- Texte visé : Projet de loi de finances pour 2026, n° 1906
- Stade de lecture : 1ère lecture (1ère assemblée saisie)
- Examiné par : Commission des finances, de l'économie générale et du contrôle budgétaire
I. – Supprimer la ligne 45 du tableau de l’alinéa 1.
II. – Compléter cet article par l’alinéa suivant :
« XIV. La perte de recettes pour l’État est compensée à due concurrence par la création d’une taxe additionnelle à l’accise sur les tabacs prévue au chapitre IV du titre Ier du livre III du code des impositions sur les biens et services. »
Par cet amendement, le groupe LFI vise à supprimer le plafonnement du Commissariat à l’énergie atomique (CEA) à 175 millions d’euros alors que ses recettes de taxe intérieure sur la consommation finale d’électricité (TICFE) devraient atteindre 793 millions d’euros en 2026.
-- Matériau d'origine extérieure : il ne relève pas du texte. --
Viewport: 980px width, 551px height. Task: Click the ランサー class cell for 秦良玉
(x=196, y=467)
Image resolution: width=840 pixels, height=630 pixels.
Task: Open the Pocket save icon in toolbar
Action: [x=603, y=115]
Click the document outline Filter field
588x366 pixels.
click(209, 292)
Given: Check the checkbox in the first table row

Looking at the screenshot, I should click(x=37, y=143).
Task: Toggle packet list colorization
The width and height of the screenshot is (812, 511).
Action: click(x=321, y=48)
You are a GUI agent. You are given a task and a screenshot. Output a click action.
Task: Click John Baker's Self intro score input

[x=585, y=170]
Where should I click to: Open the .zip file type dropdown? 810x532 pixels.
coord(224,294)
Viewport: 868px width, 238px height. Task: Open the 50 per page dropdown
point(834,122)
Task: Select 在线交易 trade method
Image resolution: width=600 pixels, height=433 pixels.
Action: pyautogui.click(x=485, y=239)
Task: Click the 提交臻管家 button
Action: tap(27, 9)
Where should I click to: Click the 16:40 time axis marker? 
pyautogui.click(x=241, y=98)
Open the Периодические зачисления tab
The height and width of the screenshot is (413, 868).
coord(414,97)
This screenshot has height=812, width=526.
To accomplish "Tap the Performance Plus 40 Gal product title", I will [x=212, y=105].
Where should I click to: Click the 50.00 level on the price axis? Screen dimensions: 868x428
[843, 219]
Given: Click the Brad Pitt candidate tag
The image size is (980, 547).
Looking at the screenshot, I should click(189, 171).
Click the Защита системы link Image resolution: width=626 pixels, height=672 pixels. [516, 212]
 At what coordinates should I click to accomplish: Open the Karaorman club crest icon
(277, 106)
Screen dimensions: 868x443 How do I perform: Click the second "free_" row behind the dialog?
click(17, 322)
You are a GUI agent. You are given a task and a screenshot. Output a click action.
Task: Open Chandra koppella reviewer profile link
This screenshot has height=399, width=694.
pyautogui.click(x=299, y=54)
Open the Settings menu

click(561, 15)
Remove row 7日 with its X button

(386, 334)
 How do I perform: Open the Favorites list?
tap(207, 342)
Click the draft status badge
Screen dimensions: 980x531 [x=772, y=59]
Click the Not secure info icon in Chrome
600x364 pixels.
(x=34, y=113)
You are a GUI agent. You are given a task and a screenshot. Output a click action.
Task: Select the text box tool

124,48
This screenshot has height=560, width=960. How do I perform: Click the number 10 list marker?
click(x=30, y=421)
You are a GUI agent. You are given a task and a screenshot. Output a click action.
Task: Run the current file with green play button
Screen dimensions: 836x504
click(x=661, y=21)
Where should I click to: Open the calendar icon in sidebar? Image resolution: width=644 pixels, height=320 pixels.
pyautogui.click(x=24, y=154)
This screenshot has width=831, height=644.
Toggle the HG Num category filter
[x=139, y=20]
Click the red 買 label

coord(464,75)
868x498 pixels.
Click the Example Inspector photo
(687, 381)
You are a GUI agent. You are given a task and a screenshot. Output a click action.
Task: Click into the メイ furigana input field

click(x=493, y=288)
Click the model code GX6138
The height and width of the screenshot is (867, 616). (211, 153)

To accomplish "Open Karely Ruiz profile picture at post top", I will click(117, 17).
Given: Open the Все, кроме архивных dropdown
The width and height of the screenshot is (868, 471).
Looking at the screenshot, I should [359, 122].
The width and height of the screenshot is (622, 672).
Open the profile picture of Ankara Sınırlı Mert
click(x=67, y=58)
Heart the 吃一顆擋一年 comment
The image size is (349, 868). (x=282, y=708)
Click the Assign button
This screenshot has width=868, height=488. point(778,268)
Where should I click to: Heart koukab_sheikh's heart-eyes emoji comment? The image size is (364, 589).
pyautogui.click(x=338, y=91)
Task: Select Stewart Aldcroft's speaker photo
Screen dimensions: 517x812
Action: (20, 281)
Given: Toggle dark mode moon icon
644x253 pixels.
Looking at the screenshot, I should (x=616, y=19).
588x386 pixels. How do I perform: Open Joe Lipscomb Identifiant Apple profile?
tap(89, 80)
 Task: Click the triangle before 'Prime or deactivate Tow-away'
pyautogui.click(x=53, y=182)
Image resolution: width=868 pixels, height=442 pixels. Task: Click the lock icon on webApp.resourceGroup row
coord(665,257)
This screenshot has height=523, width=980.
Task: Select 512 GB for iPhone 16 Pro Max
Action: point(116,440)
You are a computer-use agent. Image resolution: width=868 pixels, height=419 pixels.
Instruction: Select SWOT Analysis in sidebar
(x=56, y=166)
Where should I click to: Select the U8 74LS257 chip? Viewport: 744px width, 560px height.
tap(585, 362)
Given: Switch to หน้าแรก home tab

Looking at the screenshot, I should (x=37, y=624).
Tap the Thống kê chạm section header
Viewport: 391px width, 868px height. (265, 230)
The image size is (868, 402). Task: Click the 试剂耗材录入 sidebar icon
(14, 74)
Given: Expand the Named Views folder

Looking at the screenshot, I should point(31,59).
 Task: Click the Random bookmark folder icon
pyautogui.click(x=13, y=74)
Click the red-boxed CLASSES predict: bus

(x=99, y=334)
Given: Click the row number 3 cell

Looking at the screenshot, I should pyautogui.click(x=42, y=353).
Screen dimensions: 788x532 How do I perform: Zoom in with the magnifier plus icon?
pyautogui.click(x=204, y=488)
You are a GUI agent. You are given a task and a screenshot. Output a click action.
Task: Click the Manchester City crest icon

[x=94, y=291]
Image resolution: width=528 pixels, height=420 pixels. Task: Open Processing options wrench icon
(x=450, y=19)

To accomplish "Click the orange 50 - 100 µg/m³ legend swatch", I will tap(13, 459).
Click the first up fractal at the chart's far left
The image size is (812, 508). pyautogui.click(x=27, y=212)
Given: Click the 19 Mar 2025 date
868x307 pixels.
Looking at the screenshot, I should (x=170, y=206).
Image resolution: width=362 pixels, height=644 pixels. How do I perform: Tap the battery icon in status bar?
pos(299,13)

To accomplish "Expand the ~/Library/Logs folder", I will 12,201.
La France Insoumise s’oppose fermement à la politique nucléaire du Gouvernement et milite pour une sortie progressive de cette énergie au profit d’un mix énergétique 100 % renouvelable. Nous condamnons la relance irresponsable du programme nucléaire français qui hypothèque l’avenir de notre pays et détourne des investissements massifs qui devraient être consacrés aux énergies renouvelables.
Pour autant, nous ne pouvons cautionner ce plafonnement brutal qui relève de l’incohérence la plus totale. Ce plafonnement prive le CEA de 618 millions d’euros, soit près de 78 % de ces recettes ! Cette ligne budgétaire ne répond à aucune logique cohérente de politique énergétique.
Par ailleurs, si le Gouvernement assume sa politique pro-nucléaire et engage des milliards dans de nouveaux réacteurs EPR, la moindre des choses serait d’assurer un financement minimal de la recherche sur la sûreté nucléaire et la gestion des déchets. On ne peut pas à la fois relancer le nucléaire et asphyxier un organisme chargé de garantir sa sécurité ! Cette contradiction est le signe d’une politique énergétique menée à l’aveugle.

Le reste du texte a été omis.